Objective: Patients with schizophrenia and comorbid alcohol use disorder remain understudied. This post hoc analysis evaluated data from Phase 1 of the Clinical Antipsychotic Trials of Intervention Effectiveness in Schizophrenia study (January 2001-December 2004).Methods: Patients without substance abuse (except marijuana use) in the month before study entry were categorized into those with a history of alcohol use disorder (SZ+ AUD) within 5 years before study entry and those without alcohol use disorder (SZ-only) per DSM-IV criteria.

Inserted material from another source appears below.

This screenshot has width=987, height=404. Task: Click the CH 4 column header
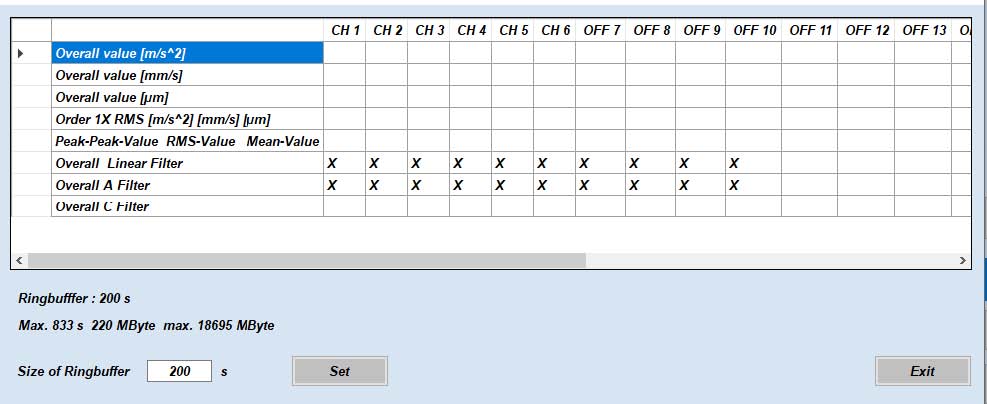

Time to first and recurrent exacerbations and hospitalizations were compared between disease states and between olanzapine and perphenazine, quetiapine, risperidone, and ziprasidone.Results: A total of 1,338 patients (SZ + AUD = 22.6%; SZ-only= 77.4%) were included.Time to first exacerbation of SZ was significantly shorter in the SZ +AUD versus SZ-only population (median = 5.4 vs 6.4 months; hazard ratio [FIR] = 1.20 [95% CI, 1.01-1.42]; P=.039). Similar findings were observed for first hospitalization (HR = 1.63 [95% CI, 1.20-2.22]; P=.002) and recurrent hospitalizations (HR =1.60 [95% CI, 1.18-2.15]; P =.002). The most common reasons leading to exacerbation in both groups were an increase in symptom severity and lack of efficacy. In patients with SZ +AUD related or unrelated to marijuana, perphenazine, quetiapine, risperidone, and ziprasidone were associated with significantly shorter time to first exacerbation versus olanzapine.Conclusions: This post hoc analysis confirmed that patients with SZ +AUD had a worse illness course than patients with SZ-only and suggests that olanzapine may be associated with a longer time to first and recurrent exacerbations versus other antipsychotics in this difficult-to-treat population. Further research is needed to identify effective treatments for this important yet understudied patient population.